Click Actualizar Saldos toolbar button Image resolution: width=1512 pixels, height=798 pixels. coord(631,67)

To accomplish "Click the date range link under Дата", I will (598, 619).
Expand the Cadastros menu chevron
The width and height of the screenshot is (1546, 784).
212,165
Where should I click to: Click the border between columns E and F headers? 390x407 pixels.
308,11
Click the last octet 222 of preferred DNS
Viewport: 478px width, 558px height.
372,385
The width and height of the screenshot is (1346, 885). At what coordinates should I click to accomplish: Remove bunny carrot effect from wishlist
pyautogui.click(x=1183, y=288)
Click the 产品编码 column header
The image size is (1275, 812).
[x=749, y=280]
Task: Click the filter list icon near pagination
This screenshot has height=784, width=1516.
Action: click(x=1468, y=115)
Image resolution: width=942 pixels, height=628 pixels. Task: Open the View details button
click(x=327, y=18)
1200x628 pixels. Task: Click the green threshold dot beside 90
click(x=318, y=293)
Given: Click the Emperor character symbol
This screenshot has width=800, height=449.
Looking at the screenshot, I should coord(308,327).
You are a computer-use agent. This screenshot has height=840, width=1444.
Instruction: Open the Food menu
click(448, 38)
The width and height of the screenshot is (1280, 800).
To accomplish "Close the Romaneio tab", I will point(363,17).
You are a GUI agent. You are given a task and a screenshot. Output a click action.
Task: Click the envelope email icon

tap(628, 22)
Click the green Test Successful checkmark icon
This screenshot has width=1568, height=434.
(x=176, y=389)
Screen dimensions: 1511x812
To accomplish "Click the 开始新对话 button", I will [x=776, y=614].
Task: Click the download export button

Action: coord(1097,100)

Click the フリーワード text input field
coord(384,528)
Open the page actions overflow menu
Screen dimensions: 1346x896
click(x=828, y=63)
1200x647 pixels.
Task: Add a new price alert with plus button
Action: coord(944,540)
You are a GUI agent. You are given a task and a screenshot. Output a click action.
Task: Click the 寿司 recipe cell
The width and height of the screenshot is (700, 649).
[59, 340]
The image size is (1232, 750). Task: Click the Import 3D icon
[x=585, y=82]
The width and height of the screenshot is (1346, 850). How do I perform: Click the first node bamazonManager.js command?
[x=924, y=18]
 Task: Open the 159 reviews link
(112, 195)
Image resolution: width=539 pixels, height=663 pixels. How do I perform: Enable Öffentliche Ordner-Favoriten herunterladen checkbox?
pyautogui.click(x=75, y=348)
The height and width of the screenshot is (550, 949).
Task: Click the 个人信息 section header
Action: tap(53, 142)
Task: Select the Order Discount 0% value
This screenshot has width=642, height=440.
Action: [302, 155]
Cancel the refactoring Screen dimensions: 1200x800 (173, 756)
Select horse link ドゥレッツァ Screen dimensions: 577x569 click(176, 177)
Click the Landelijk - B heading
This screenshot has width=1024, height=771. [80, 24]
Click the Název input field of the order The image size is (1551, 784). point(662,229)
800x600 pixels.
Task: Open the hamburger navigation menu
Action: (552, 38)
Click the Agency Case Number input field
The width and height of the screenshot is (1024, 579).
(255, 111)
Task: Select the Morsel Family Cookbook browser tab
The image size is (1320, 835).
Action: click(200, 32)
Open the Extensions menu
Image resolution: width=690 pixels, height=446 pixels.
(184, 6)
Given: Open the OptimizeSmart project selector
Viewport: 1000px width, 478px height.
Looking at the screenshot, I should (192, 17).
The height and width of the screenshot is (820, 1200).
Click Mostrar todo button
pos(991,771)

■ **ABOUT THIS EXERCISE**: Above are the entries; return each one exactly.

■ **SOLVED EXERCISE**:
Click Actualizar Saldos toolbar button Image resolution: width=1512 pixels, height=798 pixels. coord(631,67)

To accomplish "Click the date range link under Дата", I will (598, 619).
Expand the Cadastros menu chevron
The width and height of the screenshot is (1546, 784).
212,165
Where should I click to: Click the border between columns E and F headers? 390x407 pixels.
308,11
Click the last octet 222 of preferred DNS
Viewport: 478px width, 558px height.
372,385
The width and height of the screenshot is (1346, 885). At what coordinates should I click to accomplish: Remove bunny carrot effect from wishlist
pyautogui.click(x=1183, y=288)
Click the 产品编码 column header
The image size is (1275, 812).
[x=749, y=280]
Task: Click the filter list icon near pagination
This screenshot has height=784, width=1516.
Action: click(x=1468, y=115)
Image resolution: width=942 pixels, height=628 pixels. Task: Open the View details button
click(x=327, y=18)
1200x628 pixels. Task: Click the green threshold dot beside 90
click(x=318, y=293)
Given: Click the Emperor character symbol
This screenshot has width=800, height=449.
Looking at the screenshot, I should coord(308,327).
You are a computer-use agent. This screenshot has height=840, width=1444.
Instruction: Open the Food menu
click(448, 38)
The width and height of the screenshot is (1280, 800).
To accomplish "Close the Romaneio tab", I will point(363,17).
You are a GUI agent. You are given a task and a screenshot. Output a click action.
Task: Click the envelope email icon

tap(628, 22)
Click the green Test Successful checkmark icon
This screenshot has width=1568, height=434.
(x=176, y=389)
Screen dimensions: 1511x812
To accomplish "Click the 开始新对话 button", I will [x=776, y=614].
Task: Click the download export button

Action: coord(1097,100)

Click the フリーワード text input field
coord(384,528)
Open the page actions overflow menu
Screen dimensions: 1346x896
click(x=828, y=63)
1200x647 pixels.
Task: Add a new price alert with plus button
Action: coord(944,540)
You are a GUI agent. You are given a task and a screenshot. Output a click action.
Task: Click the 寿司 recipe cell
The width and height of the screenshot is (700, 649).
[59, 340]
The image size is (1232, 750). Task: Click the Import 3D icon
[x=585, y=82]
The width and height of the screenshot is (1346, 850). How do I perform: Click the first node bamazonManager.js command?
[x=924, y=18]
 Task: Open the 159 reviews link
(112, 195)
Image resolution: width=539 pixels, height=663 pixels. How do I perform: Enable Öffentliche Ordner-Favoriten herunterladen checkbox?
pyautogui.click(x=75, y=348)
The height and width of the screenshot is (550, 949).
Task: Click the 个人信息 section header
Action: tap(53, 142)
Task: Select the Order Discount 0% value
This screenshot has width=642, height=440.
Action: [302, 155]
Cancel the refactoring Screen dimensions: 1200x800 (173, 756)
Select horse link ドゥレッツァ Screen dimensions: 577x569 click(176, 177)
Click the Landelijk - B heading
This screenshot has width=1024, height=771. [80, 24]
Click the Název input field of the order The image size is (1551, 784). point(662,229)
800x600 pixels.
Task: Open the hamburger navigation menu
Action: (552, 38)
Click the Agency Case Number input field
The width and height of the screenshot is (1024, 579).
(255, 111)
Task: Select the Morsel Family Cookbook browser tab
The image size is (1320, 835).
Action: click(200, 32)
Open the Extensions menu
Image resolution: width=690 pixels, height=446 pixels.
(184, 6)
Given: Open the OptimizeSmart project selector
Viewport: 1000px width, 478px height.
Looking at the screenshot, I should (192, 17).
The height and width of the screenshot is (820, 1200).
Click Mostrar todo button
pos(991,771)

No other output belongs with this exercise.